I'll agree that the PHP Postgres API appears to be very low-level, and the
fact that it does not offer callback support may be due to the fact that PHP
doesn't have a standard event loop to plug into. There may be higher-level
libraries that do better here. (I don't know much about PHP.) Postgres is
perfectly usable in an async manner from other languages, however.

------
EGreg
_Of course, when PHP was created its goal was not to be a programming language
that can be used to build large complicated applications. When it happened
there was no JavaScript and no asynchronous stuff in mind._

I just came here to say that ... neither was Javascript :)

------
osrec
On the topic of asynchronous PHP, swoole ([https://github.com/swoole/swoole-
src](https://github.com/swoole/swoole-src)) is very interesting. Lacks
documentation at the moment, but outperformed Node on a variety of tests I
tried with MySQL.

------
Piskvorrr
"Asynchronous PHP; Why?
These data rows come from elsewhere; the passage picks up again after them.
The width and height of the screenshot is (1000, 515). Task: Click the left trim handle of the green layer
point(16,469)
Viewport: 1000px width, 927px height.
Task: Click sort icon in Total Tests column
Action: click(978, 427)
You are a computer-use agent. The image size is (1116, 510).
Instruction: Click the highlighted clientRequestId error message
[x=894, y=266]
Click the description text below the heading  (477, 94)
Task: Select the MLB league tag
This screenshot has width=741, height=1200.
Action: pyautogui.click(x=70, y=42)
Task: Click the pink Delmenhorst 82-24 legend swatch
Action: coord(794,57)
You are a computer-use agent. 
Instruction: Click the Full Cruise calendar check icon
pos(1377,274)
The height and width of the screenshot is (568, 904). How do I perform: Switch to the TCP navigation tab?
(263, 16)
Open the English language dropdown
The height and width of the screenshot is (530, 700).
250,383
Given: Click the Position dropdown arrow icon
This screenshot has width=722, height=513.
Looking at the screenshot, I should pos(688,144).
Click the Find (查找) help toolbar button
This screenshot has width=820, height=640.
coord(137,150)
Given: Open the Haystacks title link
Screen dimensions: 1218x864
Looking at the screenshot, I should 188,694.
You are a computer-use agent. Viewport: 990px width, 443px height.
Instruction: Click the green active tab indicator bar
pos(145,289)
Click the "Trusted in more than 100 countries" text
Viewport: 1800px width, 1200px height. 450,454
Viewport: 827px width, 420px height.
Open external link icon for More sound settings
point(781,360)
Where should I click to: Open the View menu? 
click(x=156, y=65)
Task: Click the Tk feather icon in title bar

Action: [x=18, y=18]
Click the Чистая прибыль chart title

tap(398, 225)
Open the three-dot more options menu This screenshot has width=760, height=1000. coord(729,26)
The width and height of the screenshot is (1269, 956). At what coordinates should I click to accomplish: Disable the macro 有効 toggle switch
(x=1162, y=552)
Because it's there." I was expecting some actual
reason.

------
jameshilliard
I know a decent amount of php, but I'm primarily a Python developer who writes
most code with asyncio and twisted.

I tried doing a relatively trivial async php script(basically a script that
was supposed to make an outbound redis pubsub connection and outbound
websocket connection and relay messages) using reactphp and found it to be
nearly impossible due to language/framework constructs.

It was easy enough to make the outbound connections but there was no obvious
way to actually pass messages between the two connections.

Async style really just does not seem to work well with php at all.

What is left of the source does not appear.